The answer depends on what you’re trying to figure out. Let’s look at two common scenarios:
Scenario #1: If you’re trying to predict how a 34-year-old free agent pitcher will perform this year, the unadjusted difference method works just fine. After all, this pitcher is still in the league, so we know he has “survived” to this point.
Scenario #2: But if you’re projecting a 20-year-old prospect’s career path, you definitely want to use the adjusted model. Here’s why: The unadjusted aging curve is actually showing you two different things. The data for players in their 30s only includes the most talented players who stuck around, while the data for players in their 20s includes pretty much everybody who made it to the majors. So you end up with a curve that doesn’t truly represent either group – it’s not showing you the path of an average player OR the path of a star player.
One final note about the difference method that’s easy to misinterpret: When it shows something like “WAR decreases by 0.3 between ages 34 and 35,” that’s what statisticians call a conditional difference. This means “IF a player is good enough to still be playing at both age 34 AND age 35, he typically declines by 0.3 WAR.” It’s not telling you about all players who reached age 34 — just the ones who kept playing through 35.

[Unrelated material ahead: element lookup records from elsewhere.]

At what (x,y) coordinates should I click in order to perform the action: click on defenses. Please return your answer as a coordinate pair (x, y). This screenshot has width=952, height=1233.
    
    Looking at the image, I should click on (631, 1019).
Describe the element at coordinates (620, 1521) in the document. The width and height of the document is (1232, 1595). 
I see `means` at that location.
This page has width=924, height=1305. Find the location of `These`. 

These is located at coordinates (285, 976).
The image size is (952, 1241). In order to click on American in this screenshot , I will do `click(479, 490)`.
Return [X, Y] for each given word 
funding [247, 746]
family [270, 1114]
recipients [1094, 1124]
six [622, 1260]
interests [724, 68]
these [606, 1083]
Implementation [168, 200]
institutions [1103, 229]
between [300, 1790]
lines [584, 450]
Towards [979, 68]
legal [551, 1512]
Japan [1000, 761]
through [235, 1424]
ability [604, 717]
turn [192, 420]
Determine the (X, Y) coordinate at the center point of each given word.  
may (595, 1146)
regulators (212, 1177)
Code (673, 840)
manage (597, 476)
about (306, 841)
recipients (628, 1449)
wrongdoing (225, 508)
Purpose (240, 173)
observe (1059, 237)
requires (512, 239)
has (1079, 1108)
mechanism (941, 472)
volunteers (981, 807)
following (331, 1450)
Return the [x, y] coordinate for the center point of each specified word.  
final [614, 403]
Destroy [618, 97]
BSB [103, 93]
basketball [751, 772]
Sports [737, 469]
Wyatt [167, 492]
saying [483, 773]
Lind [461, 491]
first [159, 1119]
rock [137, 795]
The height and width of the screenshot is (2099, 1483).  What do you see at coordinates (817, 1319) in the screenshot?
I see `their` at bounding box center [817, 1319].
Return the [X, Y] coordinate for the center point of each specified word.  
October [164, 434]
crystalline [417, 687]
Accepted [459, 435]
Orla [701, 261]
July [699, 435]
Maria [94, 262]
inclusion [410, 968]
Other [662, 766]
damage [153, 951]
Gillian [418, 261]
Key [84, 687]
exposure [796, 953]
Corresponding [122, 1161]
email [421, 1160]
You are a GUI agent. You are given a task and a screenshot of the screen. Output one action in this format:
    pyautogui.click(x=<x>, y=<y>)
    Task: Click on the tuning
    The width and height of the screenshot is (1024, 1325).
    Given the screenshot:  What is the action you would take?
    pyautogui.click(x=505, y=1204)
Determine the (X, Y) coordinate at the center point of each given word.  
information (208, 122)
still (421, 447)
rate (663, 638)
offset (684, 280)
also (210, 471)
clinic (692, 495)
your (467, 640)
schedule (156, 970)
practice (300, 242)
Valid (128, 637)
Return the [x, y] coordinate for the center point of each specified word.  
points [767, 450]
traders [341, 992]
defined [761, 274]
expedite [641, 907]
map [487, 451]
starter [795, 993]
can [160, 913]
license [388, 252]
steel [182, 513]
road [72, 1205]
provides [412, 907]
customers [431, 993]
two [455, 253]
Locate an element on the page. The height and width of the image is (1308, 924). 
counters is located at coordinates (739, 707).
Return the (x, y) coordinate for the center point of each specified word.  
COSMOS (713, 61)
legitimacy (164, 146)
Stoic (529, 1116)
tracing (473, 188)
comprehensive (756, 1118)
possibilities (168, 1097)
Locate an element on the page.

Interesting post! Cool modeling methods I had not seen before.
Curious how the joint model connects final season WAR values and retirement, as especially over 30 I imagine there is a lot of overlap between players with middling WAR totals who do and do not retire for any number of reasons.
Thank you for your comment and question!
For the sake of the study, I considered every player who retired at ≥35 as retired at 35.
Those who have no record since age <35 as of 2024, are considered 'censored'. You may consider it as 'follow up loss'. Their record until 35 were failed to follow up, due to their inability to play in the big league.
Let me know if I misunderstood your question!
I like the idea behind this analysis! Teams/agents/players/fans can then choose the curve they think fits the player best.